Zira imanda bölünme olmaz.
"Kalbinde
arpa (zerre) ağırlığınca
iman olduğu hâlde "Lâ ilâhe illallah" diyen Cehennem ateşinden çıkar
(Cennet'e
girer)" (Buhârî, Tevhîd, 19; Müslim, İmân,
316,
325, 326;
Nesâî, İmân, 18; Tirmizî, Birr, 61) hadisinin anlamı
şudur:
Cidden az bir imana sahip kimse Cehennem'de ebedî kalmaz. Cezasını
çektikten
sonra Cehennem'den çıkarılır, Cennet'e sokulur. Burada "az bir imanı
olan"
demek, "inanılması gerekenlerden bazılarına inanan, bazılarına
inanmayan"
demek değildir. İman bir bütün olduğundan, bu küfürdür. Müminler, iman
esaslarına inanma açısından eşittirler. Ancak, imanlarının kuvvetli ve
zayıf oluşları açısından farklıdırlar. Bir de İslâm'ın emirlerinin
yerine
getirilmesi açısından farklıdırlar. "Kalbinde en küçük iman bulunan"dan
maksat, zayıf bir imana sahip olup amellerde kusur eden demektir. Helâl
saymaksızın bazı haramları işleyen, farzları terk edenler cezalarını
çektikten
sonra Cennet'e gireceklerdir. (el-Aynî,
Umdetu'l-Kârî,
Beyrut, (t.y), I, 168, 172, 173).

» **Kayıtlı satırlar**:
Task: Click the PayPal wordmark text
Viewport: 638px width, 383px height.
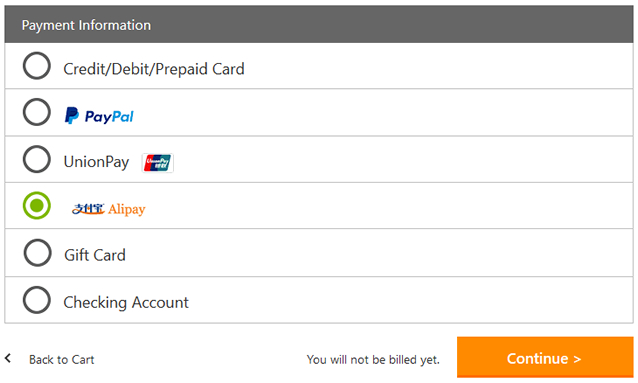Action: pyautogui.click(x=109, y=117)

--

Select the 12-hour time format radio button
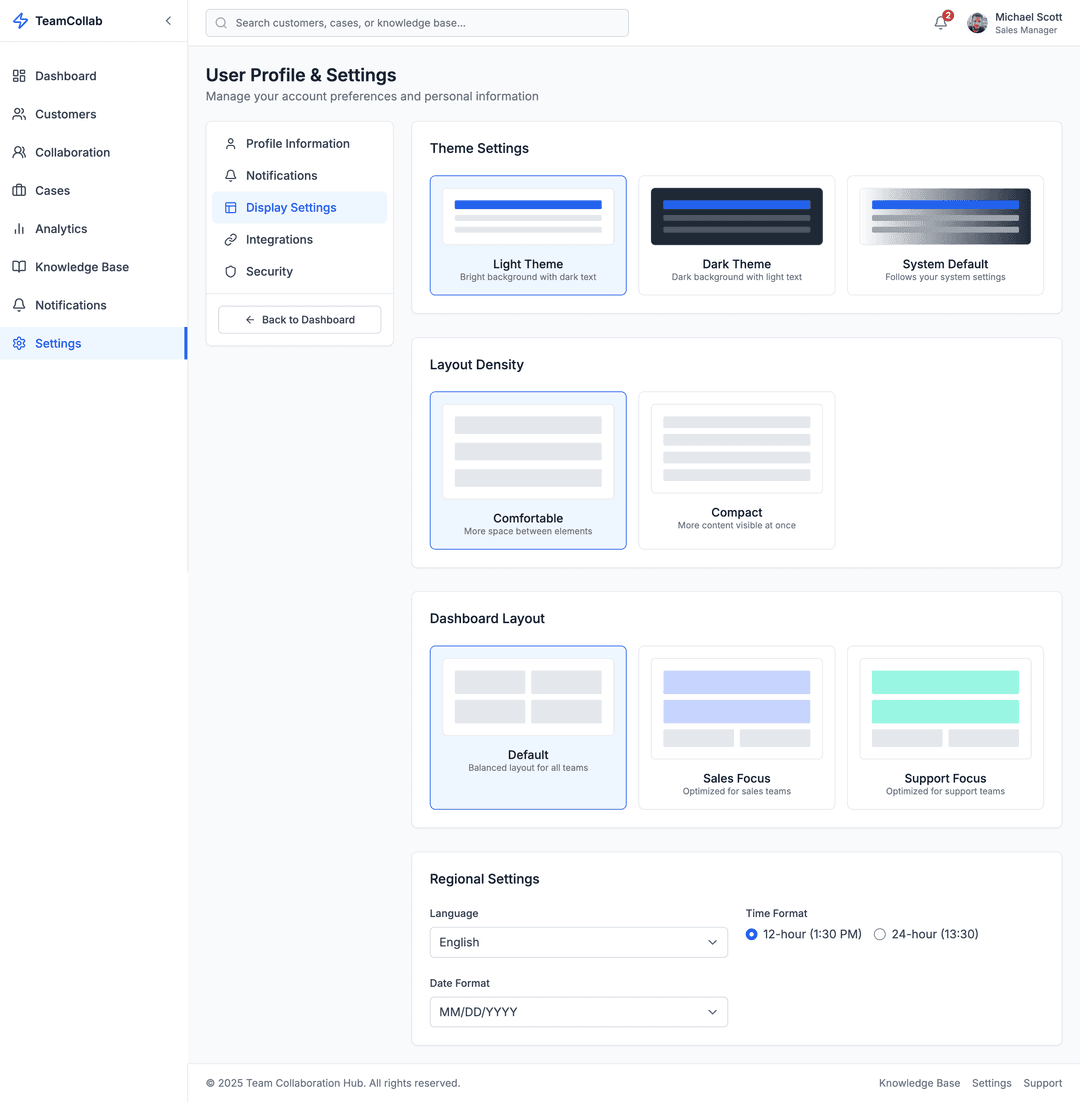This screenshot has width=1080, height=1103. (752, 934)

» **Yapılacaklar**:
1 - İmanla ilgili metinden "demek değildir. İman" sözünden "168, 172, 173)." sözüne kadar olan kısmı olduğu gibi alıntılayın.
2 - İmanla ilgili metni bittiği yerden devam ettirin.

» **Cevaplar**:
1 -
demek değildir. İman bir bütün olduğundan, bu küfürdür. Müminler, iman
esaslarına inanma açısından eşittirler. Ancak, imanlarının kuvvetli ve
zayıf oluşları açısından farklıdırlar. Bir de İslâm'ın emirlerinin
yerine
getirilmesi açısından farklıdırlar. "Kalbinde en küçük iman bulunan"dan
maksat, zayıf bir imana sahip olup amellerde kusur eden demektir. Helâl
saymaksızın bazı haramları işleyen, farzları terk edenler cezalarını
çektikten
sonra Cennet'e gireceklerdir. (el-Aynî,
Umdetu'l-Kârî,
Beyrut, (t.y), I, 168, 172, 173).

2 -
Şunu
da
belirtmek gerekir ki; bu
ve benzeri hadislere bakıp da gayr-i müslimlerin (Ehl-i Kitâb'ın)
Cennet'e
gireceğini sanmak imkânsızdır. Çünkü -Allah Kur'an-ı Kerîm'de onların
kâfir
olduğunu açıkça bildirmiştir. (Mâide, 5/17,
72-73;
Nisâ, 4/151-152). Cennet'i hak etmenin ilk şartı
imandır.
İman
da, önce Allah'a Hz. Muhammed'in peygamberliğine inanmak ve bütün
Kur'anî
hükümlerin hiçbirin ihmâl etmeden, eksiksiz olarak toplumda
uygulanmasını
istemekle gerçekleşir.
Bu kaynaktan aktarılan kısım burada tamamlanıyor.